**Directive:** Rewrite the lines from the line with "will pyautogui.click(x=586, y=2172)." up to and including the line with "Viewport: 1125px width, 810px", changing "magnifier" to "magnifying glass" and leaving everything else as it is.

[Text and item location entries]

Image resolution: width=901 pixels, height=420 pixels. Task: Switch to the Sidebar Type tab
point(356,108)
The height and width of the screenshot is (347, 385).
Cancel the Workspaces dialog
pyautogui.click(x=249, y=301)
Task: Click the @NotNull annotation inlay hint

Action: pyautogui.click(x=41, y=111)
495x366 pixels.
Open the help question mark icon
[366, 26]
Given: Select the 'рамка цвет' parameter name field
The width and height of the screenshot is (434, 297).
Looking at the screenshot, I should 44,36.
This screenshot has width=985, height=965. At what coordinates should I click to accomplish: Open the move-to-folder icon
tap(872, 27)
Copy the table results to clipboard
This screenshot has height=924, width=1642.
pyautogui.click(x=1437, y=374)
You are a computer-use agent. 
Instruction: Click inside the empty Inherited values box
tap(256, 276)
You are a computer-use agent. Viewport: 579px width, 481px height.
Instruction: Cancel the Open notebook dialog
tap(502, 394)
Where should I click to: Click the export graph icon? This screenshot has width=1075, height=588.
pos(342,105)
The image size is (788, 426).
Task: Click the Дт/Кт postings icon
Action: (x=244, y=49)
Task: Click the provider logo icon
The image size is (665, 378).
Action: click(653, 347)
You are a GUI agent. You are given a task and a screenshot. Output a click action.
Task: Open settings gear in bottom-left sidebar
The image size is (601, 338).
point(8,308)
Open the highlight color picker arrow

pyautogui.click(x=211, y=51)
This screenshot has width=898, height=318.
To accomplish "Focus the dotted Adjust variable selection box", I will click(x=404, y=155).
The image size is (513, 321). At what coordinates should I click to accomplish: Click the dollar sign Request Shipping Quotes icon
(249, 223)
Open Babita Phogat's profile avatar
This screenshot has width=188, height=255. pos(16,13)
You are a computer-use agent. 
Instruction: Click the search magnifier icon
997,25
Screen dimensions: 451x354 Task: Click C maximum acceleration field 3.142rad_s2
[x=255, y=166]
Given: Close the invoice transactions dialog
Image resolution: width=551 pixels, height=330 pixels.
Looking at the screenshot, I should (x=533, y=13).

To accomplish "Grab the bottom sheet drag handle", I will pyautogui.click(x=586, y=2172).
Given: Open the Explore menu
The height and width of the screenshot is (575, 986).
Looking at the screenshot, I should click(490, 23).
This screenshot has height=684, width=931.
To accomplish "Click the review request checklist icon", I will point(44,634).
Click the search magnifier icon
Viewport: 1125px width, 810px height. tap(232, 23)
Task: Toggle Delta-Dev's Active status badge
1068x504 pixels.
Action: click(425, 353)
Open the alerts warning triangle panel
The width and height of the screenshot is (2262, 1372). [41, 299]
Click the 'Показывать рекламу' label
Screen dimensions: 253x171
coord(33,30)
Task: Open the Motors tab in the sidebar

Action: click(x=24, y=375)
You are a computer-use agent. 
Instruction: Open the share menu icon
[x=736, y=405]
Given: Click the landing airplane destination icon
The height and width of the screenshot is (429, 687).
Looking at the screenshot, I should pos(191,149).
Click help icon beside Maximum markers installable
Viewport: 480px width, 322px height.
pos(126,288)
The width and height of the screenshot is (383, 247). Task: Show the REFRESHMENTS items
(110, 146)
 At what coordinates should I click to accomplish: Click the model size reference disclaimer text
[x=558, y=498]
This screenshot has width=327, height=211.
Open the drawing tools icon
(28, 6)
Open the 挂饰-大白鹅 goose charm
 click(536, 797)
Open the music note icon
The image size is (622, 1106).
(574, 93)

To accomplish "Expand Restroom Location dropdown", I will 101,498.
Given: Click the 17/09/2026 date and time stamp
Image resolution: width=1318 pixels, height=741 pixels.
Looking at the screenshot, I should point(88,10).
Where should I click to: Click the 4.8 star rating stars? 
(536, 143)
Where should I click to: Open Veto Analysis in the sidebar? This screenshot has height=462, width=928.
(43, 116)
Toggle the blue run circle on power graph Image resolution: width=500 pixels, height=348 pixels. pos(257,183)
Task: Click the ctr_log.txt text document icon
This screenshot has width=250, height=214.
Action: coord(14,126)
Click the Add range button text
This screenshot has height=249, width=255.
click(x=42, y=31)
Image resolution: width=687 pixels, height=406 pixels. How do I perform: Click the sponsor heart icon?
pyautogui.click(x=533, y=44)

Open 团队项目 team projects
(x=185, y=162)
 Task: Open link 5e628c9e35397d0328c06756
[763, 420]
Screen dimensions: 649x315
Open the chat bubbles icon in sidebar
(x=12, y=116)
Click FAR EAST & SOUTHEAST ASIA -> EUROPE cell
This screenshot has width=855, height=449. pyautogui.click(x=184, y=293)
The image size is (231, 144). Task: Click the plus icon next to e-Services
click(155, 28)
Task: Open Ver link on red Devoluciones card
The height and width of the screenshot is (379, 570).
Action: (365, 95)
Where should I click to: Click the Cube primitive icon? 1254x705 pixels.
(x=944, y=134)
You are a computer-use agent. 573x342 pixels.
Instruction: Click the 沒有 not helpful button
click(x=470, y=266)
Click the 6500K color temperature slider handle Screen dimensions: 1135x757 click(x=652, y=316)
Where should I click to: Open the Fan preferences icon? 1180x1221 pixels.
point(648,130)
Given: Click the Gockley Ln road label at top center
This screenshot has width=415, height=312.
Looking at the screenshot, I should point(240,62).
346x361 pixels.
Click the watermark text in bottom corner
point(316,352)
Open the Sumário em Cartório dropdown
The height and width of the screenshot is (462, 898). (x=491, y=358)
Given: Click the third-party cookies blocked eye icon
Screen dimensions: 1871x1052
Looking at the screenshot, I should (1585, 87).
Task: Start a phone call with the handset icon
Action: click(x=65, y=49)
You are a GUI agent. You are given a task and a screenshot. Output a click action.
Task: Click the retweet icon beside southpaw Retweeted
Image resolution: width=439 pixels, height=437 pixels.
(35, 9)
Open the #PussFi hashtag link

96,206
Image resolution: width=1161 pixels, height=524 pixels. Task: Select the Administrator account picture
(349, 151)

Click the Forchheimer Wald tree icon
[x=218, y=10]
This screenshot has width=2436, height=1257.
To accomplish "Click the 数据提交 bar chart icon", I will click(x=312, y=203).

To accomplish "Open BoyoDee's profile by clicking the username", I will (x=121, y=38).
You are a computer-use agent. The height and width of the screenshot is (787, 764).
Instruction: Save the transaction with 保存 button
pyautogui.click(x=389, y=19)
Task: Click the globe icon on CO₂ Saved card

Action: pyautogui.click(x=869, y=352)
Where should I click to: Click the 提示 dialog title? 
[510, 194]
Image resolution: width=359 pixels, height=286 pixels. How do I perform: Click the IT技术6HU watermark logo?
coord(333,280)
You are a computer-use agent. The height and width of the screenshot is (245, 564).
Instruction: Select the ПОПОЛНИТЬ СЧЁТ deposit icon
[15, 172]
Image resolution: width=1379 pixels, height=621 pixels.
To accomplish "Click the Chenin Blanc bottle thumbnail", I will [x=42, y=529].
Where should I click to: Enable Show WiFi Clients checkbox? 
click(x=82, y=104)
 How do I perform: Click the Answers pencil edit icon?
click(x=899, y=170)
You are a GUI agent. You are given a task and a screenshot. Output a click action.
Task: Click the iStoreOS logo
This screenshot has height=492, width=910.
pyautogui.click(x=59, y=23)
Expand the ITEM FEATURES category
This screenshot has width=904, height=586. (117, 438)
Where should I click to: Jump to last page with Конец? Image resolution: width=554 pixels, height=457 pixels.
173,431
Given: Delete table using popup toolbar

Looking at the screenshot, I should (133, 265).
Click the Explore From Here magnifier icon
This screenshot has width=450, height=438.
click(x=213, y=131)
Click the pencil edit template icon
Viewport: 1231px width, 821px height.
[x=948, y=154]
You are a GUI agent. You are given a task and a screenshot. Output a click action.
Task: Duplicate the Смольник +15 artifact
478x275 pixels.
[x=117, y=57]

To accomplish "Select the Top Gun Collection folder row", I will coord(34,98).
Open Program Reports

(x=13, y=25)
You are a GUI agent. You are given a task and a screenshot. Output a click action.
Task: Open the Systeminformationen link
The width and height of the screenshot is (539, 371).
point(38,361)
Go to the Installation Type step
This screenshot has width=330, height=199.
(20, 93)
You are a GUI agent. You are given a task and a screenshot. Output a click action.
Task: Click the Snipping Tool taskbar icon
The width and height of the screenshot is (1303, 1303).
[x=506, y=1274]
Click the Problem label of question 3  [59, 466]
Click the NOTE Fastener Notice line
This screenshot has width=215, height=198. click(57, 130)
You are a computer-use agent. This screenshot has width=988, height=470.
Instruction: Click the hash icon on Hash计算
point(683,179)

**Response to this task:**
To accomplish "Grab the bottom sheet drag handle", I will pyautogui.click(x=586, y=2172).
Given: Open the Explore menu
The height and width of the screenshot is (575, 986).
Looking at the screenshot, I should click(490, 23).
This screenshot has height=684, width=931.
To accomplish "Click the review request checklist icon", I will point(44,634).
Click the search magnifying glass icon
Viewport: 1125px width, 810px height. tap(232, 23)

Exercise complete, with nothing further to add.